Photo : Frédéric Tran

 

Marguerite Dupré, c'est tout d'abord un personnage... « Un amalgame de l'animal et de la femme ! » Unique, original, sympathique.

 

Marguerite Dupré, c'est également un hommage à la différence, à la tolérance, à l'acceptation de l'autre avec ses bizarreries, ses envies et ses folies. Mais Marguerite Dupré, c'est surtout une odyssée pour faire rire, « vachement » rire. Tel Candide imaginé par Voltaire, Marguerite Dupré se lance dans le récit de son histoire abracadabrante où « tout va pour le mieux dans le meilleur des mondes », avec comme seule quête la réalisation de son propre moi.

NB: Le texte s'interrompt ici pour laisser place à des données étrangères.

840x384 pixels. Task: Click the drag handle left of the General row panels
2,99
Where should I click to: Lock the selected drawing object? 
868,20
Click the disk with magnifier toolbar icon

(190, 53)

« Ils ne savaient pas que c'était impossible alors ils l'ont fait ». Et Marguerite aussi : devenir une femme à part entière, déjouant les obstacles, les stigmates, les primates d'une société trop humanisée. Un peu d'animal dans la vie n'a jamais tué personne !

 

Mais Marguerite Dupré, c'est surtout une rencontre entre deux Normands, voisins depuis l'enfance sans le savoir avec pour dénominateurs communs, le Pays de Caux, ses bouses et ses autochtones, son accent, ses traditions et sa culture !

 

Marguerite Dupré doit devenir un personnage national, ambassadrice de la terre de mon enfance ! Quel bonheur de la mettre en scène, ou plutôt de la mettre « en pré », de coécrire ses aventures rocambolesques avec pour seul but vous faire aimer la Normandie, ses paysans, son accent, son lait, ses champs et surtout ses vaches ! Trop typée ? Trop lourde ? Trop femme ? Peut-être… mais jamais assez folle pour vous emmener là où elle le veut !

 

Marguerite, l'herbe est toujours plus verte chez le voisin, alors fonce, le portail est ouvert, à toi de jouer : « On n'est pas des boeufs !!! » comme on l'a « follement » imaginé.